Soaked to the skin, Marianne and the actors tried to find somewhere to shelter but the gardens contained none of the small summer-houses often found in other places and trees saturated with water, soon ceased to offer any protection at all.
'We must get out of here,' Mademoiselle Anthony called out, 'before we catch our deaths of cold!'
'Never mind that,' Vania complained. 'But I could be in danger of losing my voice. I'm a creature of the sun and I hate damp like the plague. If I take cold I cannot sing!'
'I'm amazed that you can think of singing at all at this moment,'
Lekain said with a chuckle. 'But I agree with you when you say that we ought to quit this inhospitable place forthwith. The question is, how?'
It proved, indeed, to be easier said than done. The garden was surrounded by walls and railings, except for one small door, bolted and barred as heavily as a strong room, which it was clearly impossible to open.

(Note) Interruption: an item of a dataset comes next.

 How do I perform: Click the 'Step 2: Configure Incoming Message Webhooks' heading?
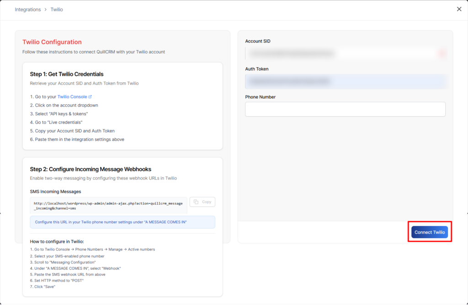point(90,169)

'Well, the looters got in somewhere,' Louise Fusil said. 'Why can't we get out?'
"They got in over the wall,' Lekain answered. 'I'm very willing to make a back for you to climb up if you will only help me up after you. Although I confess I don't see how.'
Vania had been tugging off her diadem and the snapped and sodden plumes which draggled over her face. Now, in answer, she unwound the length of red silk which constituted her Roman robe and held it out to him, sublimely disregarding the appearance she presented in her sleeveless petticoat.